新型コロナウイルスによる肺炎の拡大を受け、卒業旅行をキャンセルする大学生らが増えている。「楽しみにしていたのに」「タイミングが悪過ぎる」。感染への不安から、学生時代の思い出づくりがかなわぬ事態となっている。修学旅行にも影響が出始めた。

 「卒業旅行が中心の2月と3月の予約は5分の1がキャンセルになった。早く終息して」。東京都新宿区の大手旅行代理店担当者は、書き入れ時の打撃に声を落とした。「感染が心配」「親に説得された」などの理由が多く、「他の方はどうですか」と尋ねるケースも相次いでいるという。

 「社会人になったら長い休みは取れない」。愛知県の女子大学生(22)は、友人と2人で台湾などを巡る8泊9日のクルーズ旅行を計画していた。しかし、新型ウイルスの流行で航行自体が中止に。「海外も船旅も初めてで楽しみにしていた。せっかくパスポートまで取ったのに」と残念がった。

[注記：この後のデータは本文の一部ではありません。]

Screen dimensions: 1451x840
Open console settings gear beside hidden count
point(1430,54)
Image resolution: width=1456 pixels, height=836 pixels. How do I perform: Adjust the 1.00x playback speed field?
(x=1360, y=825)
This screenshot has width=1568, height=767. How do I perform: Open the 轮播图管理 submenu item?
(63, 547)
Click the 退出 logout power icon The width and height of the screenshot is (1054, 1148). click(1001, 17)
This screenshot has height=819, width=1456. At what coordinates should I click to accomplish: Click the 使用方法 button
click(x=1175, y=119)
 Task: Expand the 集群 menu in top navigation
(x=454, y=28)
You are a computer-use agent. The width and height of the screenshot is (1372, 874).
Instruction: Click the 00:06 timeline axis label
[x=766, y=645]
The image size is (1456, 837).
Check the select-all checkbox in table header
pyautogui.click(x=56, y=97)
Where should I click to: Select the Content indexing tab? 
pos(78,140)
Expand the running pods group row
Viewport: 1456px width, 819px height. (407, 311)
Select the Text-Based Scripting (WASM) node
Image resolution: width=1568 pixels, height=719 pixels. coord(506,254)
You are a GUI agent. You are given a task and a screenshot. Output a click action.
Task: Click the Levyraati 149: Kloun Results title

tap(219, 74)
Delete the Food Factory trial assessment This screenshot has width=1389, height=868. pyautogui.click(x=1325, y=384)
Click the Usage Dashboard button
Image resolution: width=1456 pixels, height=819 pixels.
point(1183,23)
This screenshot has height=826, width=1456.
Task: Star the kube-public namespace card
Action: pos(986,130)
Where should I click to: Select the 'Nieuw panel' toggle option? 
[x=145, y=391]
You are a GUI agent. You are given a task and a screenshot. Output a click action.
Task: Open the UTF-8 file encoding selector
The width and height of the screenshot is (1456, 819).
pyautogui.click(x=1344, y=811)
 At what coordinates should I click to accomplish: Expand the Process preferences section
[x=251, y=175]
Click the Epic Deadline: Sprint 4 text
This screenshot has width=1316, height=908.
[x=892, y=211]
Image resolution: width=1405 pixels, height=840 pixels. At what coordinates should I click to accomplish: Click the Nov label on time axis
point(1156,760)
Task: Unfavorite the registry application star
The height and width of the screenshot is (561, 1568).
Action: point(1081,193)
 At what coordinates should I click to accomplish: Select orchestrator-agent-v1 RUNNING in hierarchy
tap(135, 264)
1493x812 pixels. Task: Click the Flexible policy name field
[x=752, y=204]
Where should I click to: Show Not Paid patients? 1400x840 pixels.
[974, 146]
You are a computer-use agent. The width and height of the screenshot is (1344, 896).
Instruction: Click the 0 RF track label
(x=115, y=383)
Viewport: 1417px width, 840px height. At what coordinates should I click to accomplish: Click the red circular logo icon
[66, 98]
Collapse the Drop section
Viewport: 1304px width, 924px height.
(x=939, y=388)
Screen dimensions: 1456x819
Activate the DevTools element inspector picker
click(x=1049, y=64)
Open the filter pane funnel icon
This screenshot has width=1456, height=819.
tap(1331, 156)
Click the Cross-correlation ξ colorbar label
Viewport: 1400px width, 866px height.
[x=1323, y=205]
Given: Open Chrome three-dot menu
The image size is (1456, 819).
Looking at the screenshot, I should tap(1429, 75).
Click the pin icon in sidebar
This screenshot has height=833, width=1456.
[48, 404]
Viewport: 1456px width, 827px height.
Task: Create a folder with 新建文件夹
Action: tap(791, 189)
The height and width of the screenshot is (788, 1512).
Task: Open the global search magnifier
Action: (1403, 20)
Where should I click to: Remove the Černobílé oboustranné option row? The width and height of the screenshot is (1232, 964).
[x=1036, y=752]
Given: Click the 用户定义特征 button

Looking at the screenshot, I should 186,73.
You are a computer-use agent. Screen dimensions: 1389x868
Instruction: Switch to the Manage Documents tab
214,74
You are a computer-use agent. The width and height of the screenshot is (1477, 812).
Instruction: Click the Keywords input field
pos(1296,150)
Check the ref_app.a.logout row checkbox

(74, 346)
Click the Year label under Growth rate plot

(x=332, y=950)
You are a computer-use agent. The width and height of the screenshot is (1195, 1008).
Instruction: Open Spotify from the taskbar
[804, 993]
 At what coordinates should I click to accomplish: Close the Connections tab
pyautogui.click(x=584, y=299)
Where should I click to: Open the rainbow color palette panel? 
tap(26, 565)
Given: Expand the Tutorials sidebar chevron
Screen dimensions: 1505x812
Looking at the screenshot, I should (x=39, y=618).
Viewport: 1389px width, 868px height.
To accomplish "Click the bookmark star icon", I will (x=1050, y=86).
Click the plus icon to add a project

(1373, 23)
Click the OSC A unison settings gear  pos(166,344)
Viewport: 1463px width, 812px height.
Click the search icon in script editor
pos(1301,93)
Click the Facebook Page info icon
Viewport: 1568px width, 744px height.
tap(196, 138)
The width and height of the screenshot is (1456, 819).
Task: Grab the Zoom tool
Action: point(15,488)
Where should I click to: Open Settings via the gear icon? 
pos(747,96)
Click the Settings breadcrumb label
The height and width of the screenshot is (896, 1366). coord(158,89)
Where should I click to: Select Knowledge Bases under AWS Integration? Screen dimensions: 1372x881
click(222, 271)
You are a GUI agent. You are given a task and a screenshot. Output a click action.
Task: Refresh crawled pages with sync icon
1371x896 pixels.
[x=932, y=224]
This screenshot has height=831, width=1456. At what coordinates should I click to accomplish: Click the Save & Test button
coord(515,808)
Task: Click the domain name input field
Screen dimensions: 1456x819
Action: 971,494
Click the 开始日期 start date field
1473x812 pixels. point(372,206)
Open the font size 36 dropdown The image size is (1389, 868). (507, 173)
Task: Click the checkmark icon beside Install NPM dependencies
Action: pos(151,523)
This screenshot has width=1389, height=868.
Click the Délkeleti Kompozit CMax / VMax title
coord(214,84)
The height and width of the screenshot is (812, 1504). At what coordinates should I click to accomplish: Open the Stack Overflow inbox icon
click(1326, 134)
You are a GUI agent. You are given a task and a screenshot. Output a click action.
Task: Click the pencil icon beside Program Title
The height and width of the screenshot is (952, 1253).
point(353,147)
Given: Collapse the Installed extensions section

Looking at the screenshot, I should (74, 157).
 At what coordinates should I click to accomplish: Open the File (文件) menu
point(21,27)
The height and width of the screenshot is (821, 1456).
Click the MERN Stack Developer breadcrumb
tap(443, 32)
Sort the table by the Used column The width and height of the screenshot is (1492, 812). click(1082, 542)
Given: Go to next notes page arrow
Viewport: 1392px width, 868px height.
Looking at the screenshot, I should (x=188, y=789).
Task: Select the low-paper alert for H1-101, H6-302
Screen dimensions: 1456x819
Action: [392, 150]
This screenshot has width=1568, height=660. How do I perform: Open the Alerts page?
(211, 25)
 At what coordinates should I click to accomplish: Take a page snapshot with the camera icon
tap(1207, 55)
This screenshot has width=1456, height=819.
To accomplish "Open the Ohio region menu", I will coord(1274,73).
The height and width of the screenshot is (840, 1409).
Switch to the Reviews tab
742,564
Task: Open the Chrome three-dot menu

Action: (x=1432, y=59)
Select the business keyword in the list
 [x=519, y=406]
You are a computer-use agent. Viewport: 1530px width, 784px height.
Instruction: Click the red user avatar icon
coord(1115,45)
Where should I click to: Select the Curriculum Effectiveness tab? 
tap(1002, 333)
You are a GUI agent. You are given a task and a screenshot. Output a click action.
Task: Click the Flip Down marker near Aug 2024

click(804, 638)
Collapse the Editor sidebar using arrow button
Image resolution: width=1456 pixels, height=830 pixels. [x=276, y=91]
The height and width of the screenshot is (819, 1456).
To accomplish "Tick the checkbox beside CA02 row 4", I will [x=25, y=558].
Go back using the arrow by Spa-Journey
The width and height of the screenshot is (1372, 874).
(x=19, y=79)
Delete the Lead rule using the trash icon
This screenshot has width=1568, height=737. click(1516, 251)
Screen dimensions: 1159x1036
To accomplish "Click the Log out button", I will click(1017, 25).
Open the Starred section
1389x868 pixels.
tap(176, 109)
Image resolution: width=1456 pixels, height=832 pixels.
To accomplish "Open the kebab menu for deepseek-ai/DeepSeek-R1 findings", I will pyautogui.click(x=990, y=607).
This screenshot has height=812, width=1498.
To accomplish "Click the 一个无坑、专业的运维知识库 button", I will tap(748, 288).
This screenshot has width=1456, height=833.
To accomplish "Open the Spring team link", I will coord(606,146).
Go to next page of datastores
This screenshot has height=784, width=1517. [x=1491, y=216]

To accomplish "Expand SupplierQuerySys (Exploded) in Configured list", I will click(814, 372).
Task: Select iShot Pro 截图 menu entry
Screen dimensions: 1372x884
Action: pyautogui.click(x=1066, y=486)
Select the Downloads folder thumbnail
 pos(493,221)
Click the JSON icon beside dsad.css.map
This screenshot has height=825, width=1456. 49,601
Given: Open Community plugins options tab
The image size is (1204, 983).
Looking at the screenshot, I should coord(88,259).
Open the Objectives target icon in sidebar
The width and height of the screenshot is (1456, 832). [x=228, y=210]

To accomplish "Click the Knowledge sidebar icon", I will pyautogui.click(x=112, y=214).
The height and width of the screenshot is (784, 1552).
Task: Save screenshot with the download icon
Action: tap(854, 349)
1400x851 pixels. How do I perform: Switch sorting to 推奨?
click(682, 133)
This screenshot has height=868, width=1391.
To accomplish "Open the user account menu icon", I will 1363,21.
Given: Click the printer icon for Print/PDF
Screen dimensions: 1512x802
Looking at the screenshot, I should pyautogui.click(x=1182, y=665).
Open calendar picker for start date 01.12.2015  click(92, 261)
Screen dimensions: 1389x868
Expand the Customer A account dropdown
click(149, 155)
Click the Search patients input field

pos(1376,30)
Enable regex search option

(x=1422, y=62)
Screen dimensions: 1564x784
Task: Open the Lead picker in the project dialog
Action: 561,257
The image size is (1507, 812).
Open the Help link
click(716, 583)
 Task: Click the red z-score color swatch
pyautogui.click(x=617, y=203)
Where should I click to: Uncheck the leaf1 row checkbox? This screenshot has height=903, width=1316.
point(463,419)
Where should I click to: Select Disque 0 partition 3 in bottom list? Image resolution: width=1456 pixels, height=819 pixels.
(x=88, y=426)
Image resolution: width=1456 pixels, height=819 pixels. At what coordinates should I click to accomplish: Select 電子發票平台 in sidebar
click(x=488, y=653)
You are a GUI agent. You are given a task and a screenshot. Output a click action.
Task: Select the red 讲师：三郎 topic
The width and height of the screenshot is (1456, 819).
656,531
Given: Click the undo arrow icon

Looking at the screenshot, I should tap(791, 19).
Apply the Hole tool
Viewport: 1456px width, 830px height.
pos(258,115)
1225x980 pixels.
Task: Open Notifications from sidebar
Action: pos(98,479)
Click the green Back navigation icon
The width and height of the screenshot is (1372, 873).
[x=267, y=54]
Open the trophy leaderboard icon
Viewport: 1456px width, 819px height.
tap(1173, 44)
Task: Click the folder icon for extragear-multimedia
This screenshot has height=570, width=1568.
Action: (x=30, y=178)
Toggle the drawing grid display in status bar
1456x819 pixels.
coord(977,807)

 海外への修学旅行も取りやめが相次いでいる。文部科学省には学校から「この時期に行くべきか」との問い合わせや、「中止を決めました」といった報告が寄せられる。担当者は「中国だけでなく、周辺国への渡航をやめる学校もある。保護者の反対が大きいようだ」と話す。

 一方、海外から日本への修学旅行にも影響が出てきた。

 台湾の台中市立文華高級中等学校は10日、修学旅行先の香川県に延期を申し入れた。生徒三十数人が同県丸亀市の私立学校を訪問し、剣道や茶道などを体験する予定だったが、同校は「日本で新型ウイルスの感染が拡大し、参加希望者が半減した」と説明。日程の都合から結局中止になったという。

 交流事業を推進してきた同県国際観光推進室の担当者は「生徒の親が心配したと聞いている。相手が決めることなので仕方がない」と話した。